Gerald Chukwuma : A PLACE WHERE EVERYTHING BECOMES A POSSIBILITY

8 - 30 March 2024 West Palm Beach

Private View: Friday, 8th March 2024, 6:00-8pm

West Palm Beach (Florida, USA)

 

Fluid figures, plants, swirling symbols and geometric patterns are burnt, chiselled and painted on to panels of wood to create vast, intricate compositions that hang alongside shimmering chainmail tapestries of hammered metal cans. This impressive new body of work by the Nigerian artist Gerald Chukwuma has been almost four years in the making, with each piece gradually evolving through a collaborative and deeply meditative process. For Chukwuma, this approach signals an important turning point in his practice in which he explores instinctive mark marking and communal effort as a way of accessing the spiritual realm or ‘a place where everything becomes a possibility.’
 
Drawing on the traditions of Igbo culture and specifically the concept of igwebuike which encourages communal harmony as a form of resilience and prosperity, Chukwuma’s artistic practice has always embraced collective ways of working.
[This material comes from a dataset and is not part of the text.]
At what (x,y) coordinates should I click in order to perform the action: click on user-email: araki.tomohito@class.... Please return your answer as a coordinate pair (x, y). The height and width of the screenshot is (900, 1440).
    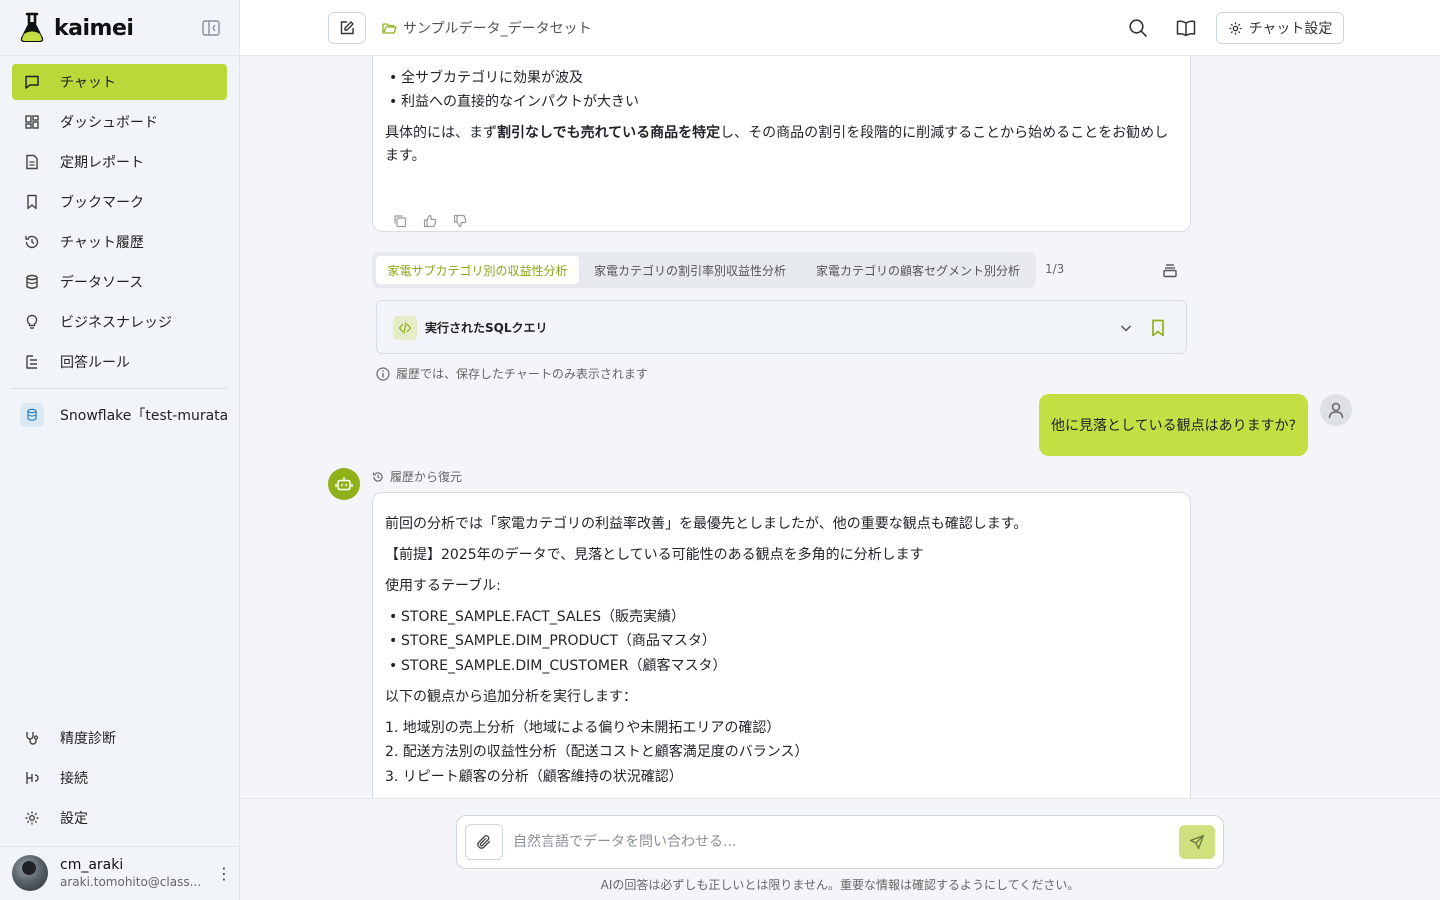
    Looking at the image, I should click on (131, 882).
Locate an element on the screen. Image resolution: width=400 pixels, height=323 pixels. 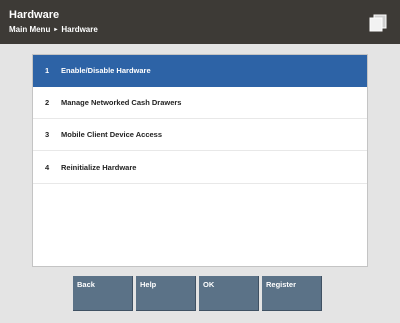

He believes that everyone is born an artist and sees himself in the role of a director who guides the work in the studio by uniting different ways of thinking. This approach not only subverts the traditionally Western perspective of the singular, genius artist but also enables Chukwuma to create a more nurturing, sustainable and productive working structure which he likens to ‘a family’. He has been working with the same group of people for almost ten years; they come together every day not just to create, but to eat and share knowledge. These complex and varied interactions are visible in the work through different techniques of mark making, but it is also a harmony that can be felt rather than seen. As Chukwuma notes, ‘There is something spectacular about communal effort in an art piece. What people experience when they encounter the work is the coming together of ideas and the heartbeats of many people – no matter how good you are as an artist, that is something you can never create alone.’
 
Many of the pieces in this latest show were started during the Covid pandemic when the ability to source materials was limited and Chukwuma’s studio became not only a site of production, but also support and solidarity. They began first by experimenting with tying together leftover metal cans, eventually weaving these strings into large-scale compositions which were then burnt to strip away the colour. The result is a series of silver and golden tapestries that were born, as titles such as Spirit Bloom and Spirit Whispers suggest, out of an intuitive and communal process. ‘In Igbo culture there is this idea that the spiritual world influences and guides the living. My quest is to find out how to consciously harness and interact with the spiritual through the making of art,’ explains Chukwuma. ‘It’s not a new concept: African art has historically called on the spiritual realm, but it is only now that contemporary audiences are taking interest and finding value in such objects.’
 
The wood-panelled works similarly evolved over time, with layers of detail gradually being added until each composition revealed itself as a whole. In Weaving Dreams, we encounter a golden forest where the trees appear in swirling pools of liquid, their trunks and branches inscribed with symbols and complex patterns while Eternal Bonds makes reference to the Igbo concept of umuaka or extended family through the silhouettes of two figures connected not physically but by the waves of patterns that pulse through them. Elsewhere, in works such as Echoes of the Soul or Celestial Soulscape, the imagery is more abstract, encouraging the viewer to find meaning in the texture, colour and movement of the forms.
 
Ultimately, what these works offer is a transcendental experience that goes beyond the purely visual to invite viewers to discover more expansive ways of seeing art and the world around them.